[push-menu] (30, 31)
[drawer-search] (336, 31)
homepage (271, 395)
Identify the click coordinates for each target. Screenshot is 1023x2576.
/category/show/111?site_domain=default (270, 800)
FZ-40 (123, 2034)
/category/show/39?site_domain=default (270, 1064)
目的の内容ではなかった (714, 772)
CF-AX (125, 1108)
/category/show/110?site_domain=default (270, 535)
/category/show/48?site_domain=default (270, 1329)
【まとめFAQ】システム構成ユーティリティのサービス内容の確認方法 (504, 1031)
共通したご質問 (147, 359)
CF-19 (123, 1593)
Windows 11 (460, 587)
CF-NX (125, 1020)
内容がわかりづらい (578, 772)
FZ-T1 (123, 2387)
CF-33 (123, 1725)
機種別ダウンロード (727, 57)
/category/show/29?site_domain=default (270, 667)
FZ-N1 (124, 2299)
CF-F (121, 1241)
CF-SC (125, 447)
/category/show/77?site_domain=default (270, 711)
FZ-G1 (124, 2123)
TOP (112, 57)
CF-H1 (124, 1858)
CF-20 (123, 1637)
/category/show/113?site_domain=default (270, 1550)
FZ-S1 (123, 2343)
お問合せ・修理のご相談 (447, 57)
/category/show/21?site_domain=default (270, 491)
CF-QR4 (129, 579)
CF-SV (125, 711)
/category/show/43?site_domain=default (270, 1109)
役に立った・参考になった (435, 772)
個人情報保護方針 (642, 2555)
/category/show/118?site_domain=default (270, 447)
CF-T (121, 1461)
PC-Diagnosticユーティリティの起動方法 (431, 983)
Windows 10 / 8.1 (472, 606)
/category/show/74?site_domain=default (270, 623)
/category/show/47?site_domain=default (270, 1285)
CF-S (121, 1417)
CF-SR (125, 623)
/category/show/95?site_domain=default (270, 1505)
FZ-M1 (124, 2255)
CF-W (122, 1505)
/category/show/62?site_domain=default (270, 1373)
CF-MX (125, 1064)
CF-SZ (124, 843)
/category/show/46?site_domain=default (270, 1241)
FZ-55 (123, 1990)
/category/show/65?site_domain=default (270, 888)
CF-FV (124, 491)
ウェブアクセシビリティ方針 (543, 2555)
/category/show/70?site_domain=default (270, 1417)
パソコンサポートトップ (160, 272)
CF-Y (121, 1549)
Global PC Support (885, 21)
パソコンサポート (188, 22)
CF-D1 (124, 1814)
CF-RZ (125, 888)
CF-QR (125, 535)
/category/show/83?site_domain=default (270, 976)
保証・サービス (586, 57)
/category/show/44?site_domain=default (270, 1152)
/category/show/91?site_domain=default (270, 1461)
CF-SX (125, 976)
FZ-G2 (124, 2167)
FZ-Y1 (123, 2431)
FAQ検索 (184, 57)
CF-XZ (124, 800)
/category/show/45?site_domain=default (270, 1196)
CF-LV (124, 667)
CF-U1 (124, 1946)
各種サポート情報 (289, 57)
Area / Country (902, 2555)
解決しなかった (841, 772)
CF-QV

**Task to carry out**
Return every entry exactly as given.

**Exercise answer**
[push-menu] (30, 31)
[drawer-search] (336, 31)
homepage (271, 395)
Identify the click coordinates for each target. Screenshot is 1023x2576.
/category/show/111?site_domain=default (270, 800)
FZ-40 (123, 2034)
/category/show/39?site_domain=default (270, 1064)
目的の内容ではなかった (714, 772)
CF-AX (125, 1108)
/category/show/110?site_domain=default (270, 535)
/category/show/48?site_domain=default (270, 1329)
【まとめFAQ】システム構成ユーティリティのサービス内容の確認方法 (504, 1031)
共通したご質問 (147, 359)
CF-19 (123, 1593)
Windows 11 (460, 587)
CF-NX (125, 1020)
内容がわかりづらい (578, 772)
FZ-T1 (123, 2387)
CF-33 (123, 1725)
機種別ダウンロード (727, 57)
/category/show/29?site_domain=default (270, 667)
FZ-N1 (124, 2299)
CF-F (121, 1241)
CF-SC (125, 447)
/category/show/77?site_domain=default (270, 711)
FZ-G1 (124, 2123)
TOP (112, 57)
CF-H1 (124, 1858)
CF-20 (123, 1637)
/category/show/113?site_domain=default (270, 1550)
FZ-S1 (123, 2343)
お問合せ・修理のご相談 (447, 57)
/category/show/21?site_domain=default (270, 491)
CF-QR4 (129, 579)
CF-SV (125, 711)
/category/show/43?site_domain=default (270, 1109)
役に立った・参考になった (435, 772)
個人情報保護方針 (642, 2555)
/category/show/118?site_domain=default (270, 447)
CF-T (121, 1461)
PC-Diagnosticユーティリティの起動方法 (431, 983)
Windows 10 / 8.1 (472, 606)
/category/show/74?site_domain=default (270, 623)
/category/show/47?site_domain=default (270, 1285)
CF-S (121, 1417)
CF-SR (125, 623)
/category/show/95?site_domain=default (270, 1505)
FZ-M1 (124, 2255)
CF-W (122, 1505)
/category/show/62?site_domain=default (270, 1373)
CF-MX (125, 1064)
CF-SZ (124, 843)
/category/show/46?site_domain=default (270, 1241)
FZ-55 (123, 1990)
/category/show/65?site_domain=default (270, 888)
CF-FV (124, 491)
ウェブアクセシビリティ方針 (543, 2555)
/category/show/70?site_domain=default (270, 1417)
パソコンサポートトップ (160, 272)
CF-Y (121, 1549)
Global PC Support (885, 21)
パソコンサポート (188, 22)
CF-D1 (124, 1814)
CF-RZ (125, 888)
CF-QR (125, 535)
/category/show/83?site_domain=default (270, 976)
保証・サービス (586, 57)
/category/show/44?site_domain=default (270, 1152)
/category/show/91?site_domain=default (270, 1461)
CF-SX (125, 976)
FZ-G2 (124, 2167)
FZ-Y1 (123, 2431)
FAQ検索 (184, 57)
CF-XZ (124, 800)
/category/show/45?site_domain=default (270, 1196)
CF-LV (124, 667)
CF-U1 (124, 1946)
各種サポート情報 (289, 57)
Area / Country (902, 2555)
解決しなかった (841, 772)
CF-QV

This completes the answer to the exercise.